Ülkemiz, endüstrisi gelişmiş ülkelerin kirli teknolojilerinin depolanmak istendiği ülkelerden birisidir. O nedenle AB müzakerelerinde çevre standartları hep gerilere itilmektedir. Çünkü Türkiye’nin çevre standartlarını AB düzeyine yükseltmesi, bu emperyalist sömürgenlerin işine gelmemektedir. “İmtiyazlı ortaklık” hikayesi de gene bu çöp teknolojilerini bizde depolamak için ortaya atılan bir fikirdir.

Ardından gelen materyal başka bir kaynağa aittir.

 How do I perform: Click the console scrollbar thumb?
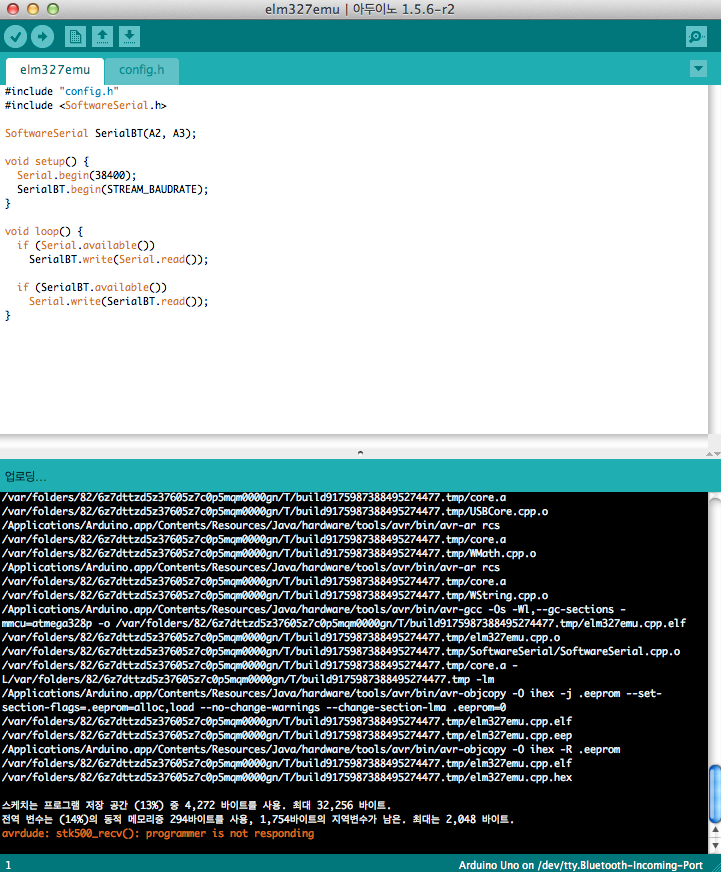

Ülkelerin kaderini her ülkenin karar verici durumundaki kişileri belirler. Karar vericileri de genel olarak o ülkenin halkının bilinç düzeyi belirler. Ülkemiz karar vericilerine baktığımızda; kendine olan güvenini kaybetmiş, güce tapan, bağımsız hareket edemeyen bir yapıya sahip olduğunu söyleyebiliriz. Kendi kendisinin efendisi olmayı hedefine koyamayan hiçbir toplumun kimlikli ve kişilikli bir geleceğinden söz edilemez.
Bugün AB gibi emperyalist ülkelerin yöneticileri, ülkemizin başbakanı gibi “daniska çevreci” olmadığından, çevreyi kirletmenin toplumsal maliyetlerini kendi ülkelerine yüklememek için termik santrallerden ve nükleer santrallerden uzak durmaktadırlar. Hatta ellerindeki nükleer santralleri kapatmaktadırlar. Oysa bizim gibi ülkelerin “daniska” formatındaki yöneticileri, bu nükleerden uzaklaşmayı tam tersi olarak algılamaktadırlar. Zaten “daniska”lık da tam burada başlamaktadır.

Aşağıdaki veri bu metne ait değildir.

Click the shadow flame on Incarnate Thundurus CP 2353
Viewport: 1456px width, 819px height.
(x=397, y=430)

“Daniska” formatında olmayan yöneticilerin olduğu ülkelerde bazı uygulamalara örnek vermek gerekirse:
Bu ülkelerde çevre yaşamsal öneme sahiptir.

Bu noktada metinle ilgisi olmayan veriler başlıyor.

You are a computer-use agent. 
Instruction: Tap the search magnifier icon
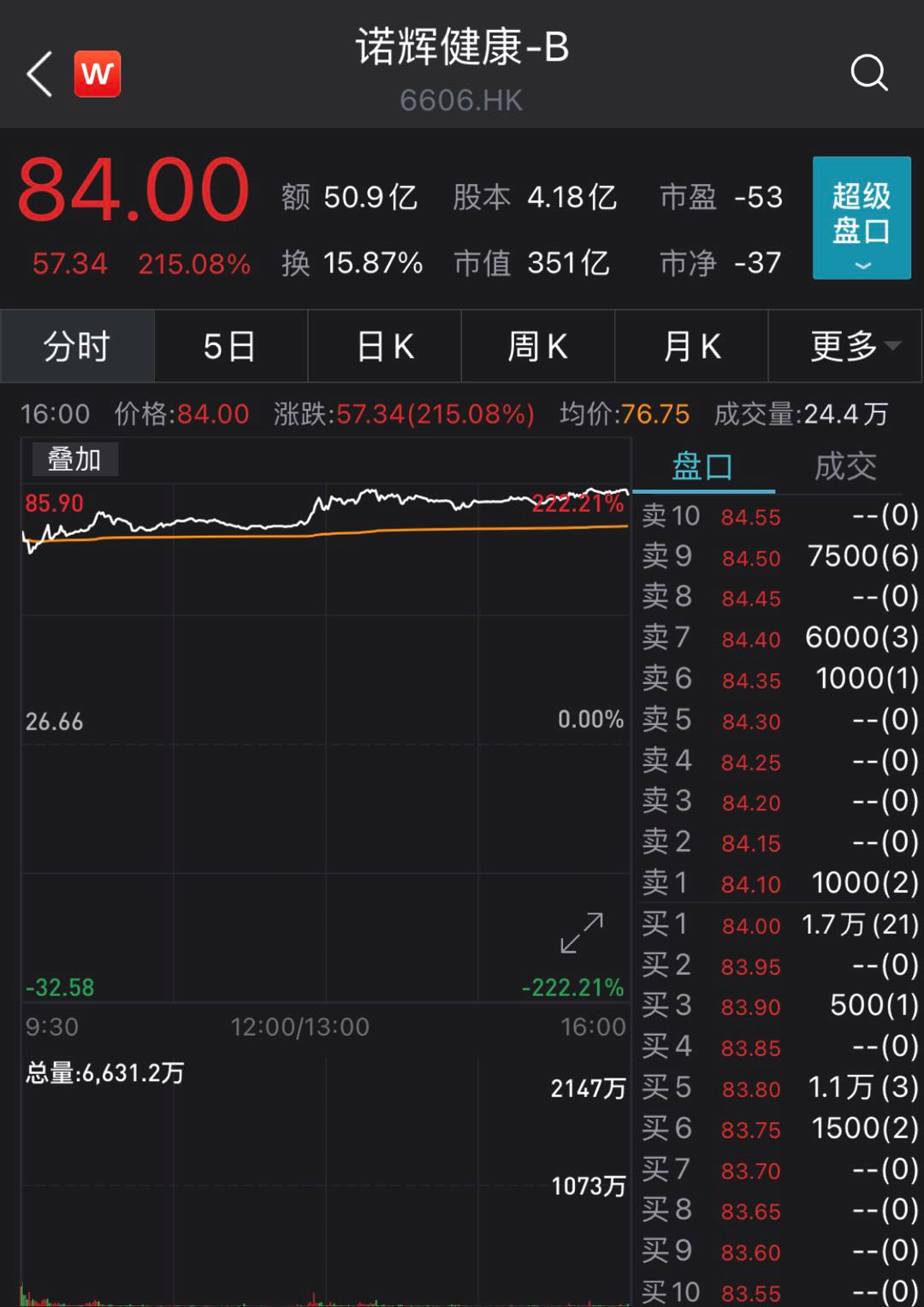[868, 73]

Bu ülkelerde üniversitelerde özerklik vardır.
Bilimsel araştırma kurumlarında özerklik vardır.
Yolsuzluğa karışan, kendisine ve ailesine bulunduğu makamı getirim sağlamak için kullanan yöneticilerin görevde kalma şansları yoktur.
Daniska formatındaki yöneticilerin olduğu ülkelerde ise:
Çevre hiç önemli değildir. Önemli olan kısa günün kârıdır. Yarını boş ver!
Üniversiteler özerk değildir. Siyasi iradenin istekleri doğrultusunda yapılandırılırlar.
TÜBİTAK gibi kurumların bilim kurulu üyelerini “daniska” formatındaki yönetici atar. Çünkü yöneticiler, bilim insanının da “daniskasıdır”.
Yolsuzluğa karışmak bu tür ülkelerde itibar kazandırır. “Daniska” yöneticilerin çocukları, damatları, akrabaları, dünürleri, Dişli yardımcıları vardır. Ve bunlar ticaretle uğraşırlar. Çünkü bunlar tüccarın da “daniskasıdırlar”.
“Daniska” yöneticilerin olduğu ülkede her şey daniskadır. Demokrasi daniskadır, insan hakları daniskadır, bağımsızlık daniskadır, eğitim daniskadır, sağlık daniskadır, kültür daniskadır, ekonomi daniskadır…
Bu tür ülkelerde her şeyin daniskası vardır.
Hatta sendikacıların da daniskası vardır.
Örneğin “daniska” bir sendikacı, “daniska” yöneticinin memurlara verdiği, seçim yatırımı kokan ek zamma bozulmuştur. Bir başka “daniska” sendikacı ise yağ çekip teşekkür etmiştir. Bozulanın bozulma nedeni başkadır. O verilen bu ek zammı, sanki kendisi istediği için verilmiş gibi gösteremediği için bozulmuştur. Grevsiz, toplusözleşmesiz, hiçbir yaptırım gücünün olmadığı, sadece görüşme yapılan masaya da ancak böyle “daniska” sendikacılar oturur.
Dedik ya, burası Daniskaistan! Burada her şeyin daniskasını bulabilirsiniz!